Допишите фрагмент воспоминаний об университете и лекциях Брюсова, начав сразу после его последнего предложения.

◆ ФРАГМЕНТ ТЕКСТА ◆
>>

Между тем у меня было высшее образование. В первые годы после революции прием в университет был свободным. Мы с Леной, например, записались на философское отделение, когда ходили еще в 7-й класс гимназии, превращенной уже в Единую трудовую школу. В университете мы застали еще таких философов, как Бердяев, Ильин-гегельянец (впрочем, он читал в музыкальной школе Гнесиных в маленьком особняке на Арбатской площади), Кубицкий, слушали историка Кизеветтера… Но вскоре вся эта блестящая профессура уехала навсегда за границу, и университет производил впечатление барского дома, отданного на попечение управителя и домашней челяди.
Конечно, так казалось не всем. Многие студентки удовлетворялись лекциями высокопарного и претенциозного Н. Л. Бродского, деятельного, маститого, но традиционно мыслящего П. Н. Сакулина, не замечали чванства и ограниченного педантизма Н. К. Пиксанова… Особенно увлекались лекциями и семинарами В. Ф. Переверзева, его прямым резким умом и мягким характером, его демократизмом и чувством личного достоинства. Но что мне было до его толкования Достоевского с точки зрения упрощенного социологизма? Мне, посещавшей философские диспуты и слышавшей выступления Андрея Белого?
Но что особенно отвращало меня от университета, это вузовцы. В аудиториях в ожидании лектора они пели хором; на вечерах танцевали под духовой оркестр; в общежитиях предавались бурным страстям. А мне виделось что-то напускное, аффектированное, взвинченное во всем, что они делали. У новых людей были чуждые мне вкусы, другие повадки, другие понятия о добре и зле.
Мне кажется, что пошлость и развязность студенческой аудитории пугала даже Брюсова. В университете он чувствовал себя менее уверенно, чем в организованных им литературных курсах, куда принимал учащихся по отбору, т. е. уже реализовавших свои литературные способности. Я помню его подавленный и растерянный вид на лекции, когда все девицы по инерции объявляли первым поэтом Блока, а мужчины в красноармейских шинелях нараспашку вскакивали на кафедру, перепрыгивали через спинки студенческих скамей и орали «под Маяковского» свои стихи. Однажды Брюсов не выдержал и обратился к аудитории: «Что вы все так любите Блока? Ведь он плохой поэт». «А кто хороший?» — возмущенно кричали из рядов. «Пастернак», — удивил всех Брюсов.
Он продемонстрировал:
Подобные строки пугали своей сложностью: оказывается, писать стихи очень трудно. V многих опускались руки.

<<

◆ ПРИВЕДЁННЫЙ СПИСОК ◆
>>

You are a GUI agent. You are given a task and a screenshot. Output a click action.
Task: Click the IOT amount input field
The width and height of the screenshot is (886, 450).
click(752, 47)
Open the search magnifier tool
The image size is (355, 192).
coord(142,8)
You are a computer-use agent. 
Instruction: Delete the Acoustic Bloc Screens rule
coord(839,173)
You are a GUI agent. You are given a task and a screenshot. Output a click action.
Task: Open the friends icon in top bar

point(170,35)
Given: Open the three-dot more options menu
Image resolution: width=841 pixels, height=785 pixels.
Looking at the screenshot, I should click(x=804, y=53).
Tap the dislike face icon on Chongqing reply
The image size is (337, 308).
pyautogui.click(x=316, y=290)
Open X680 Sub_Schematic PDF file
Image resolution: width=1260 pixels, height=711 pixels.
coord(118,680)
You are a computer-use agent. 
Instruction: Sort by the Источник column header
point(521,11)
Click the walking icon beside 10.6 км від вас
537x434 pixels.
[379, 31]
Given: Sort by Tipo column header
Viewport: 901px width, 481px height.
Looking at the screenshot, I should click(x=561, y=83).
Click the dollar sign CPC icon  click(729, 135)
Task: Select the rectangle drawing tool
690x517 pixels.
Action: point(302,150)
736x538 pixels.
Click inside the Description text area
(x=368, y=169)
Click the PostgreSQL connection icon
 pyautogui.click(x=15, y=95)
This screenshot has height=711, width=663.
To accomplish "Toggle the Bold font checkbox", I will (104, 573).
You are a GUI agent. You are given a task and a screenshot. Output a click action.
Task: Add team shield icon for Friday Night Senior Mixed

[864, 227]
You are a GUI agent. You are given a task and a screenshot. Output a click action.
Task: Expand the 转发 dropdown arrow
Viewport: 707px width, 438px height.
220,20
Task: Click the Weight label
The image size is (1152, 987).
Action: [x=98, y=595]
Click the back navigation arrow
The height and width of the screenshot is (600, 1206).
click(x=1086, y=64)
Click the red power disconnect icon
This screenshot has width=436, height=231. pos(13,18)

<<

◆ РЕЗУЛЬТАТ ЗАДАНИЯ ◆
У меня тоже заглохло тяготенье к собственной литературной работе. В брюсовский институт мне ходу не было — ведь я ничего не писала. У меня сохранялась мечта переехать в Петроград, но Надя-невестка меня запугивала, что я не справлюсь с самостоятельной жизнью без помощи родителей. Перспектива поселиться, может быть, в студенческом общежитии с этой ужасной, бойкой современной молодежью меня парализовала. Цвет передового литературоведения, сосредоточившийся в Петрограде, тоже отпугивал меня новизной деловитого, сухого и замысловатого формального метода. Правда, я любила читать книги Шкловского, но не за его теории, а за отдельные умные афоризмы.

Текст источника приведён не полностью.